Dear Zane,
First off, I want to say that you are a very talented woman and set a fine example for other women out there...Well, here is my story. I am in a relationship with an amazing man. He's great, smart, caring, God fearing, and hard working. My family loves him and so do I. My issue is that because of all the pain I have faced in the past, I sometimes don't know how to fully allow myself to trust him. Every man I have been with has lied to me, cheated, and just put negative notions in my mind. After being hurt so many times, I promised myself that I would never let any man take advantage of me. I have never really had any positive male role models in my life, which includes all my cousins, my brother, and my uncles who have all and continue to cheat and play women. Worst of all, my father made things worse by continuing an affair and ending his 19 year relationship with my mother, a woman who was the reason he had any type of success.
I love my man and I appreciate the fact that God blessed me with him. I just don't know how to not let the hurt of the past come back at times and cause me to question the moves he makes so much. Sometimes he does things that make me blow things up like telling little white lies, and when he does that I take things next level and spazz. I know I need to get that in check because I could lose him if I continue. I'm just afraid of getting hurt again... You can post this on your blog.
Sincerely,
How to let go of the hurt
Dear How to Let Go of the Hurt,
If I could bottle a way for people to let go of painful past relationships, I would be a trillionaire. The best advice that I can give you is to try and that is all that anyone can ask of you. You have been through a lot and seen a lot and you have a good reason to doubt men but there are good men. I would like to think that I have raised and will continue to raise good men. I believe that I have but society has made it difficult for women to find a lasting and true love and way too damn easy for men to ask like man-whores.
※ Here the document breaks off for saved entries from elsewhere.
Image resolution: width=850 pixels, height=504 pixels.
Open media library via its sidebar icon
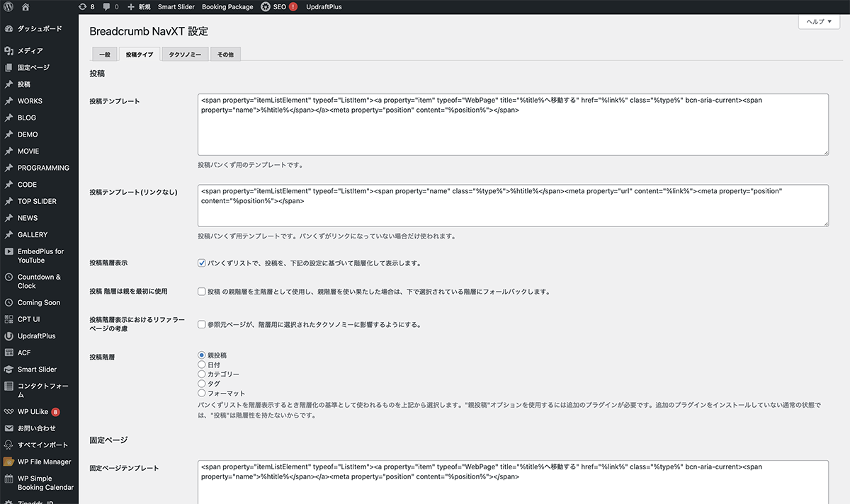point(9,51)
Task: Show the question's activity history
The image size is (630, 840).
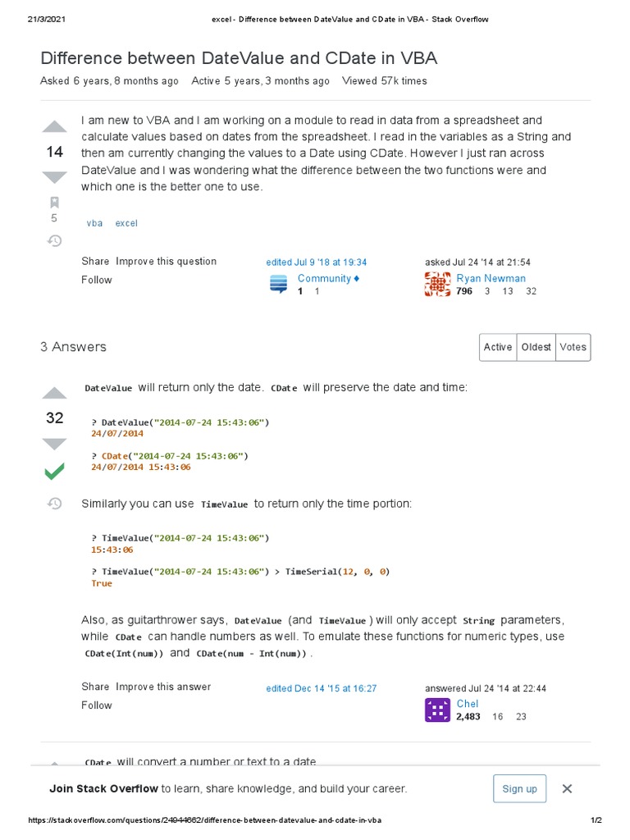Action: tap(54, 240)
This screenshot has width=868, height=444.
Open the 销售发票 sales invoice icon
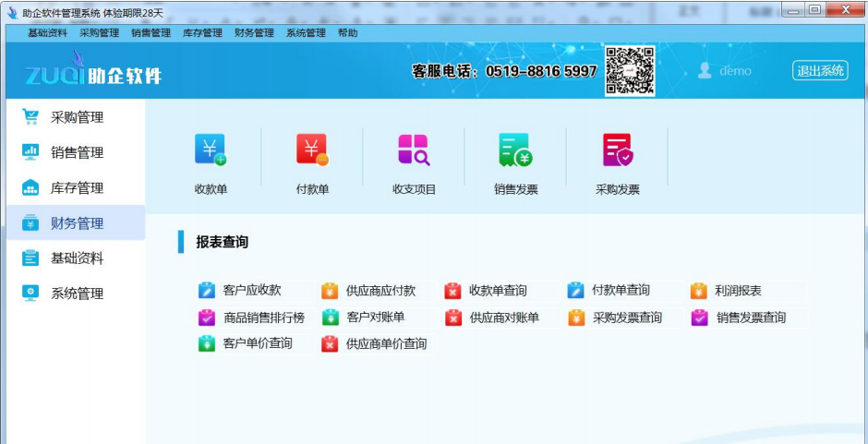(515, 150)
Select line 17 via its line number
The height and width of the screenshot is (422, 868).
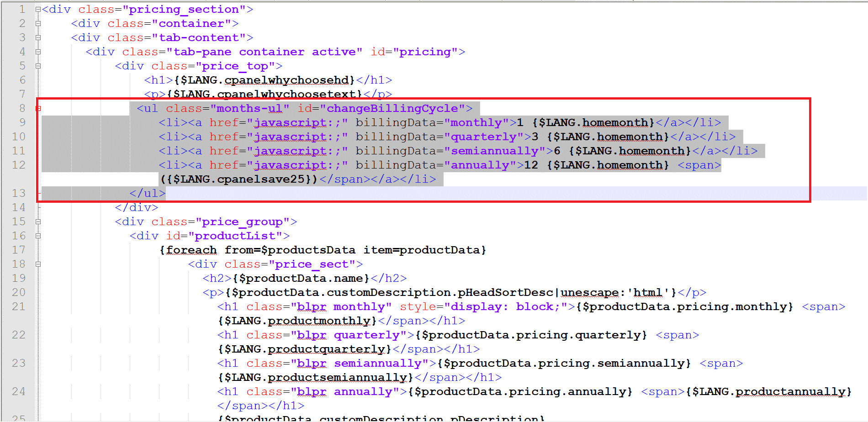click(19, 250)
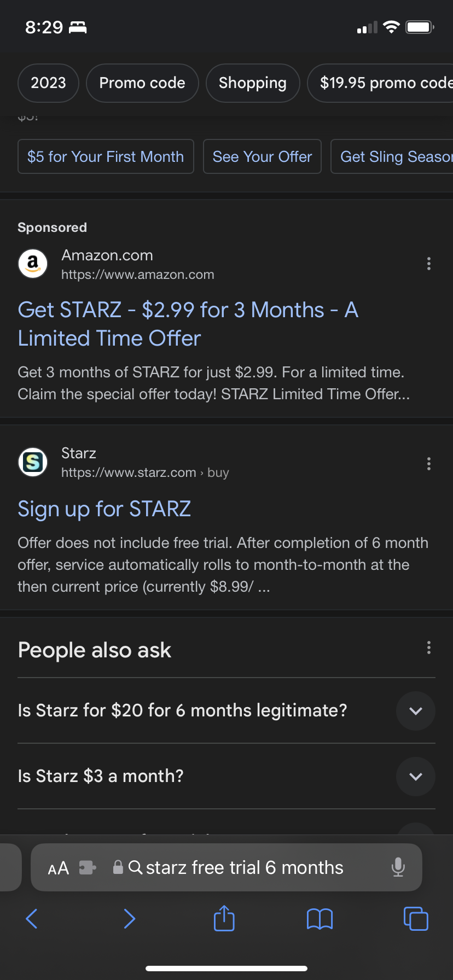Open Safari bookmarks book icon

click(320, 919)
Your man has given you no reason to doubt him so you should cherish the moment and realize that every day is a gift. Do not waste precious time worrying about something that has not happened. If you get a chance, read my novel Afterburn. The main character Rayne had similar issues so the book deals heavily on that topic.
Meanwhile, treat your man like a king and do not run him away with unjust accusations or by making him feel like a criminal. Communicate with him and let him know how much you appreciate him on a regular basis. The way I see it, you are one of the lucky ones.